▸ RECORD SET
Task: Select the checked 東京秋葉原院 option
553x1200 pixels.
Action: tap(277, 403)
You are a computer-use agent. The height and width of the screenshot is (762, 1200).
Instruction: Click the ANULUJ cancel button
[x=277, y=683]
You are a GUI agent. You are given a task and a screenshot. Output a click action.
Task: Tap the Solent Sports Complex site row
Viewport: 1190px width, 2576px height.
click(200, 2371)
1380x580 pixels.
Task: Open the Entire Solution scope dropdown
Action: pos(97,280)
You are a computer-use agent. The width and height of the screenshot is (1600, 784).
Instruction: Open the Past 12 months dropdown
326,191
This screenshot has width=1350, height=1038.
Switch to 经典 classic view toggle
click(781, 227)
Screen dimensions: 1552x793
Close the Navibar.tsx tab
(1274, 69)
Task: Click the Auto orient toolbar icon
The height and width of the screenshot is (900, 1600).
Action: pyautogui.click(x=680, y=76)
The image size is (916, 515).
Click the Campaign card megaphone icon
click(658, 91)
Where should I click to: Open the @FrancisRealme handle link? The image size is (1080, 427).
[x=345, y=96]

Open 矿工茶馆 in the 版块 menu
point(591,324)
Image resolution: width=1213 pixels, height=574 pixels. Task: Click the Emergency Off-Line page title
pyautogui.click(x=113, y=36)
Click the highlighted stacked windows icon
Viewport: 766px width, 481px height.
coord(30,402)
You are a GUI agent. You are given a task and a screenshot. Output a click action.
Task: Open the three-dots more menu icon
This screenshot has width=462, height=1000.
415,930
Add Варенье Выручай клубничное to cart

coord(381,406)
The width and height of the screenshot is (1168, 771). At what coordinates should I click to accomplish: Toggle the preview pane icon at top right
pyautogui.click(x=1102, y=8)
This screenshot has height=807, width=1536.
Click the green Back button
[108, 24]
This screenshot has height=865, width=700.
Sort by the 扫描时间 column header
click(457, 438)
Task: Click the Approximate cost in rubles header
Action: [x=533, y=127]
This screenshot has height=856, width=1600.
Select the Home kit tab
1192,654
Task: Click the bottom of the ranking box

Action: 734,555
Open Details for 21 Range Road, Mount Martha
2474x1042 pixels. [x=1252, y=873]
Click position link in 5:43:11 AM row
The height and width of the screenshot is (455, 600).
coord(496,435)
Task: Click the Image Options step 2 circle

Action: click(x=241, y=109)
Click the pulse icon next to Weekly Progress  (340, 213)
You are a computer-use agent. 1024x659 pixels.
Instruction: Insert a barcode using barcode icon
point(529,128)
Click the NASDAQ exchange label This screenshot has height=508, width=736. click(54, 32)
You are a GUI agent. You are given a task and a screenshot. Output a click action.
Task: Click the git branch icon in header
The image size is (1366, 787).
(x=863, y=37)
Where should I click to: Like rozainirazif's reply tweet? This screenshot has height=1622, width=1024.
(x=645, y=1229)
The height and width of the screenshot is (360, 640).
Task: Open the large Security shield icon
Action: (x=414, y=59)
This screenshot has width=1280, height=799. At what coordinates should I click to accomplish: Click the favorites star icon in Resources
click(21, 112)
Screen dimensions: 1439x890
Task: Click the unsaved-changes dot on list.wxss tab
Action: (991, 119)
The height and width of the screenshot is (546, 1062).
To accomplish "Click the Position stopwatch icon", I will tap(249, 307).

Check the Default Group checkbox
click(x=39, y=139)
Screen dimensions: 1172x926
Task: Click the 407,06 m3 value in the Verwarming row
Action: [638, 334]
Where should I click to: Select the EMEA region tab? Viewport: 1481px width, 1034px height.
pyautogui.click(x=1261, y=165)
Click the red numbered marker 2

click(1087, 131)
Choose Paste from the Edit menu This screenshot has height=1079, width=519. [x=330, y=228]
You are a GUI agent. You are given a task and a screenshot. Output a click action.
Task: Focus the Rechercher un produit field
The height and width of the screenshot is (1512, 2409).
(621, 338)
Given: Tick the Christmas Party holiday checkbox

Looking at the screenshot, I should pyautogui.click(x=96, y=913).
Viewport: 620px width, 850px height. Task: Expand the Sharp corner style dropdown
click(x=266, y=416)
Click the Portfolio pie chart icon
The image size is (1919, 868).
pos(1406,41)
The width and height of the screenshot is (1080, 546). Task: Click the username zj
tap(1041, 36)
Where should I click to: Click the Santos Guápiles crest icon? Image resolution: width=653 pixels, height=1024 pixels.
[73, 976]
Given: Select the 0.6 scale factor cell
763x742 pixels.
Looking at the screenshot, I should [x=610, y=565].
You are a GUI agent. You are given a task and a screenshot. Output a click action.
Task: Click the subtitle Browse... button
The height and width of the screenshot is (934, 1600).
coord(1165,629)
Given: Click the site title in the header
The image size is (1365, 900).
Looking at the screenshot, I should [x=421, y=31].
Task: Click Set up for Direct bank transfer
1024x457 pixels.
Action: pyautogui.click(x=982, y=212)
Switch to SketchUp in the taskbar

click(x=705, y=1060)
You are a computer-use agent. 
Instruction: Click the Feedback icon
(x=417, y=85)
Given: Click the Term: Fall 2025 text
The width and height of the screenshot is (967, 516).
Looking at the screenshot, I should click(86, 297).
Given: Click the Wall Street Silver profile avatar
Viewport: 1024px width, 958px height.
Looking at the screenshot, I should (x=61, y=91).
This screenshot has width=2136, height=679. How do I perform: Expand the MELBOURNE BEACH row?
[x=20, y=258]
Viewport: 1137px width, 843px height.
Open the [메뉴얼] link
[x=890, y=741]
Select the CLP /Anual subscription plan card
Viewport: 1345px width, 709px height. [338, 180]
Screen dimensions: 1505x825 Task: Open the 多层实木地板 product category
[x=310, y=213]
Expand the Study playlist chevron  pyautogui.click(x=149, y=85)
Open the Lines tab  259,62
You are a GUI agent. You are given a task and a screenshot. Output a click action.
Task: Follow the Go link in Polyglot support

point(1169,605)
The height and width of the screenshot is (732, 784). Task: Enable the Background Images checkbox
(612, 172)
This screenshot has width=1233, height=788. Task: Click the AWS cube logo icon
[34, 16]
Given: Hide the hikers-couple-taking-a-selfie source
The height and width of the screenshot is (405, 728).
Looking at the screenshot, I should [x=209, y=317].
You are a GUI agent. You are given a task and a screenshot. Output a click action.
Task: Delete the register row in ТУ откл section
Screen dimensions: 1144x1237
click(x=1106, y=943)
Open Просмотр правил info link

▸ WORK TO COMPLETE
Retype each record exactly, leaving nothing out.

▸ WRITTEN REPLY
Task: Select the checked 東京秋葉原院 option
553x1200 pixels.
Action: tap(277, 403)
You are a computer-use agent. The height and width of the screenshot is (762, 1200).
Instruction: Click the ANULUJ cancel button
[x=277, y=683]
You are a GUI agent. You are given a task and a screenshot. Output a click action.
Task: Tap the Solent Sports Complex site row
Viewport: 1190px width, 2576px height.
click(200, 2371)
1380x580 pixels.
Task: Open the Entire Solution scope dropdown
Action: pos(97,280)
You are a computer-use agent. The width and height of the screenshot is (1600, 784).
Instruction: Open the Past 12 months dropdown
326,191
This screenshot has width=1350, height=1038.
Switch to 经典 classic view toggle
click(781, 227)
Screen dimensions: 1552x793
Close the Navibar.tsx tab
(1274, 69)
Task: Click the Auto orient toolbar icon
The height and width of the screenshot is (900, 1600).
Action: pyautogui.click(x=680, y=76)
The image size is (916, 515).
Click the Campaign card megaphone icon
click(658, 91)
Where should I click to: Open the @FrancisRealme handle link? The image size is (1080, 427).
[x=345, y=96]

Open 矿工茶馆 in the 版块 menu
point(591,324)
Image resolution: width=1213 pixels, height=574 pixels. Task: Click the Emergency Off-Line page title
pyautogui.click(x=113, y=36)
Click the highlighted stacked windows icon
Viewport: 766px width, 481px height.
coord(30,402)
You are a GUI agent. You are given a task and a screenshot. Output a click action.
Task: Open the three-dots more menu icon
This screenshot has width=462, height=1000.
415,930
Add Варенье Выручай клубничное to cart

coord(381,406)
The width and height of the screenshot is (1168, 771). At what coordinates should I click to accomplish: Toggle the preview pane icon at top right
pyautogui.click(x=1102, y=8)
This screenshot has height=807, width=1536.
Click the green Back button
[108, 24]
This screenshot has height=865, width=700.
Sort by the 扫描时间 column header
click(457, 438)
Task: Click the Approximate cost in rubles header
Action: [x=533, y=127]
This screenshot has height=856, width=1600.
Select the Home kit tab
1192,654
Task: Click the bottom of the ranking box

Action: 734,555
Open Details for 21 Range Road, Mount Martha
2474x1042 pixels. [x=1252, y=873]
Click position link in 5:43:11 AM row
The height and width of the screenshot is (455, 600).
coord(496,435)
Task: Click the Image Options step 2 circle

Action: click(x=241, y=109)
Click the pulse icon next to Weekly Progress  (340, 213)
You are a computer-use agent. 1024x659 pixels.
Instruction: Insert a barcode using barcode icon
point(529,128)
Click the NASDAQ exchange label This screenshot has height=508, width=736. click(54, 32)
You are a GUI agent. You are given a task and a screenshot. Output a click action.
Task: Click the git branch icon in header
The image size is (1366, 787).
(x=863, y=37)
Where should I click to: Like rozainirazif's reply tweet? This screenshot has height=1622, width=1024.
(x=645, y=1229)
The height and width of the screenshot is (360, 640).
Task: Open the large Security shield icon
Action: (x=414, y=59)
This screenshot has width=1280, height=799. At what coordinates should I click to accomplish: Click the favorites star icon in Resources
click(21, 112)
Screen dimensions: 1439x890
Task: Click the unsaved-changes dot on list.wxss tab
Action: (991, 119)
The height and width of the screenshot is (546, 1062).
To accomplish "Click the Position stopwatch icon", I will tap(249, 307).

Check the Default Group checkbox
click(x=39, y=139)
Screen dimensions: 1172x926
Task: Click the 407,06 m3 value in the Verwarming row
Action: [638, 334]
Where should I click to: Select the EMEA region tab? Viewport: 1481px width, 1034px height.
pyautogui.click(x=1261, y=165)
Click the red numbered marker 2

click(1087, 131)
Choose Paste from the Edit menu This screenshot has height=1079, width=519. [x=330, y=228]
You are a GUI agent. You are given a task and a screenshot. Output a click action.
Task: Focus the Rechercher un produit field
The height and width of the screenshot is (1512, 2409).
(621, 338)
Given: Tick the Christmas Party holiday checkbox

Looking at the screenshot, I should pyautogui.click(x=96, y=913).
Viewport: 620px width, 850px height. Task: Expand the Sharp corner style dropdown
click(x=266, y=416)
Click the Portfolio pie chart icon
The image size is (1919, 868).
pos(1406,41)
The width and height of the screenshot is (1080, 546). Task: Click the username zj
tap(1041, 36)
Where should I click to: Click the Santos Guápiles crest icon? Image resolution: width=653 pixels, height=1024 pixels.
[73, 976]
Given: Select the 0.6 scale factor cell
763x742 pixels.
Looking at the screenshot, I should [x=610, y=565].
You are a GUI agent. You are given a task and a screenshot. Output a click action.
Task: Click the subtitle Browse... button
The height and width of the screenshot is (934, 1600).
coord(1165,629)
Given: Click the site title in the header
The image size is (1365, 900).
Looking at the screenshot, I should [x=421, y=31].
Task: Click Set up for Direct bank transfer
1024x457 pixels.
Action: pyautogui.click(x=982, y=212)
Switch to SketchUp in the taskbar

click(x=705, y=1060)
You are a computer-use agent. 
Instruction: Click the Feedback icon
(x=417, y=85)
Given: Click the Term: Fall 2025 text
The width and height of the screenshot is (967, 516).
Looking at the screenshot, I should click(86, 297).
Given: Click the Wall Street Silver profile avatar
Viewport: 1024px width, 958px height.
Looking at the screenshot, I should (x=61, y=91).
This screenshot has width=2136, height=679. How do I perform: Expand the MELBOURNE BEACH row?
[x=20, y=258]
Viewport: 1137px width, 843px height.
Open the [메뉴얼] link
[x=890, y=741]
Select the CLP /Anual subscription plan card
Viewport: 1345px width, 709px height. [338, 180]
Screen dimensions: 1505x825 Task: Open the 多层实木地板 product category
[x=310, y=213]
Expand the Study playlist chevron  pyautogui.click(x=149, y=85)
Open the Lines tab  259,62
You are a GUI agent. You are given a task and a screenshot. Output a click action.
Task: Follow the Go link in Polyglot support

point(1169,605)
The height and width of the screenshot is (732, 784). Task: Enable the Background Images checkbox
(612, 172)
This screenshot has width=1233, height=788. Task: Click the AWS cube logo icon
[34, 16]
Given: Hide the hikers-couple-taking-a-selfie source
The height and width of the screenshot is (405, 728).
Looking at the screenshot, I should [x=209, y=317].
You are a GUI agent. You are given a task and a screenshot. Output a click action.
Task: Delete the register row in ТУ откл section
Screen dimensions: 1144x1237
click(x=1106, y=943)
Open Просмотр правил info link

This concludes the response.